(Work instructions): Below are some records; return each one exactly.

___ Exercise inputs ___

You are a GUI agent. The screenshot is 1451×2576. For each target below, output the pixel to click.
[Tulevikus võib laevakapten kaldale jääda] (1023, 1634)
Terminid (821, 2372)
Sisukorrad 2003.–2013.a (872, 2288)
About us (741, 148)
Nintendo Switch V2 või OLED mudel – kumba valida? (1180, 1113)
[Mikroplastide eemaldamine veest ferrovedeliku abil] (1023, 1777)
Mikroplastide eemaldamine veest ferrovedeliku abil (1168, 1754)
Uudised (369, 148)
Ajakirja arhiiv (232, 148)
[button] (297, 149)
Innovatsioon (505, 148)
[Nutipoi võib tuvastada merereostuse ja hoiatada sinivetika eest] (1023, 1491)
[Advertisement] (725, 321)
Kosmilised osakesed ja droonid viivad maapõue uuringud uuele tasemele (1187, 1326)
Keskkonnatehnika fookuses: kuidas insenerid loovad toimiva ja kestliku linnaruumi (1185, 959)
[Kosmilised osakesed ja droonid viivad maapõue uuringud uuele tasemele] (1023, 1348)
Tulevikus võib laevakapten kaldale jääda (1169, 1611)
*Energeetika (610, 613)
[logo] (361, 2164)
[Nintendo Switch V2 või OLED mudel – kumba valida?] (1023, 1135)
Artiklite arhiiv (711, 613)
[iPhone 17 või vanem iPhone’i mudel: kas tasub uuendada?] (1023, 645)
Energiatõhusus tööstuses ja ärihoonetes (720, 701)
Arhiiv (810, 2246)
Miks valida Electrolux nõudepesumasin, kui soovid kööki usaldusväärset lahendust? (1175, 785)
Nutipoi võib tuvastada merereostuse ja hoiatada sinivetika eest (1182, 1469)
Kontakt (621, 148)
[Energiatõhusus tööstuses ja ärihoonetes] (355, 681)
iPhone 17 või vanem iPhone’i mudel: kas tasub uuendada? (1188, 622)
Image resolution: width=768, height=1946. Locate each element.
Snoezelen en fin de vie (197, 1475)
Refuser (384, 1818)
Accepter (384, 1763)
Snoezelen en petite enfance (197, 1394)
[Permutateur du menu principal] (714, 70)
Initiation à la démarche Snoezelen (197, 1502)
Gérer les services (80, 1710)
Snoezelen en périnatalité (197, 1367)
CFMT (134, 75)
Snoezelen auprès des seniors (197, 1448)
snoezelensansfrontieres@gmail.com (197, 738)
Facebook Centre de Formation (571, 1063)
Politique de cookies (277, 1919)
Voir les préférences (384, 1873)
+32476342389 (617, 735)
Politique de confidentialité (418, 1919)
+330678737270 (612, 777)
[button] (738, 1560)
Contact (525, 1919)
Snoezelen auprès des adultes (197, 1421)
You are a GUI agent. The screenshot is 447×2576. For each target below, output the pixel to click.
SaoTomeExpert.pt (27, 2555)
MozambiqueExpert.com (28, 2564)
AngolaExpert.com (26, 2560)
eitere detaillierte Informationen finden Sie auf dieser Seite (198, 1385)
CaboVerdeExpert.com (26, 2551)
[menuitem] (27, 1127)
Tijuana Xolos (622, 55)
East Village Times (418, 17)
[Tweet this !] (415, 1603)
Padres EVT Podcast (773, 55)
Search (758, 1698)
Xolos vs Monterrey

___

(Exercise output):
You are a GUI agent. The screenshot is 1451×2576. For each target below, output the pixel to click.
[Tulevikus võib laevakapten kaldale jääda] (1023, 1634)
Terminid (821, 2372)
Sisukorrad 2003.–2013.a (872, 2288)
About us (741, 148)
Nintendo Switch V2 või OLED mudel – kumba valida? (1180, 1113)
[Mikroplastide eemaldamine veest ferrovedeliku abil] (1023, 1777)
Mikroplastide eemaldamine veest ferrovedeliku abil (1168, 1754)
Uudised (369, 148)
Ajakirja arhiiv (232, 148)
[button] (297, 149)
Innovatsioon (505, 148)
[Nutipoi võib tuvastada merereostuse ja hoiatada sinivetika eest] (1023, 1491)
[Advertisement] (725, 321)
Kosmilised osakesed ja droonid viivad maapõue uuringud uuele tasemele (1187, 1326)
Keskkonnatehnika fookuses: kuidas insenerid loovad toimiva ja kestliku linnaruumi (1185, 959)
[Kosmilised osakesed ja droonid viivad maapõue uuringud uuele tasemele] (1023, 1348)
Tulevikus võib laevakapten kaldale jääda (1169, 1611)
*Energeetika (610, 613)
[logo] (361, 2164)
[Nintendo Switch V2 või OLED mudel – kumba valida?] (1023, 1135)
Artiklite arhiiv (711, 613)
[iPhone 17 või vanem iPhone’i mudel: kas tasub uuendada?] (1023, 645)
Energiatõhusus tööstuses ja ärihoonetes (720, 701)
Arhiiv (810, 2246)
Miks valida Electrolux nõudepesumasin, kui soovid kööki usaldusväärset lahendust? (1175, 785)
Nutipoi võib tuvastada merereostuse ja hoiatada sinivetika eest (1182, 1469)
Kontakt (621, 148)
[Energiatõhusus tööstuses ja ärihoonetes] (355, 681)
iPhone 17 või vanem iPhone’i mudel: kas tasub uuendada? (1188, 622)
Image resolution: width=768, height=1946. Locate each element.
Snoezelen en fin de vie (197, 1475)
Refuser (384, 1818)
Accepter (384, 1763)
Snoezelen en petite enfance (197, 1394)
[Permutateur du menu principal] (714, 70)
Initiation à la démarche Snoezelen (197, 1502)
Gérer les services (80, 1710)
Snoezelen en périnatalité (197, 1367)
CFMT (134, 75)
Snoezelen auprès des seniors (197, 1448)
snoezelensansfrontieres@gmail.com (197, 738)
Facebook Centre de Formation (571, 1063)
Politique de cookies (277, 1919)
Voir les préférences (384, 1873)
+32476342389 (617, 735)
Politique de confidentialité (418, 1919)
+330678737270 (612, 777)
[button] (738, 1560)
Contact (525, 1919)
Snoezelen auprès des adultes (197, 1421)
You are a GUI agent. The screenshot is 447×2576. For each target below, output the pixel to click.
SaoTomeExpert.pt (27, 2555)
MozambiqueExpert.com (28, 2564)
AngolaExpert.com (26, 2560)
eitere detaillierte Informationen finden Sie auf dieser Seite (198, 1385)
CaboVerdeExpert.com (26, 2551)
[menuitem] (27, 1127)
Tijuana Xolos (622, 55)
East Village Times (418, 17)
[Tweet this !] (415, 1603)
Padres EVT Podcast (773, 55)
Search (758, 1698)
Xolos vs Monterrey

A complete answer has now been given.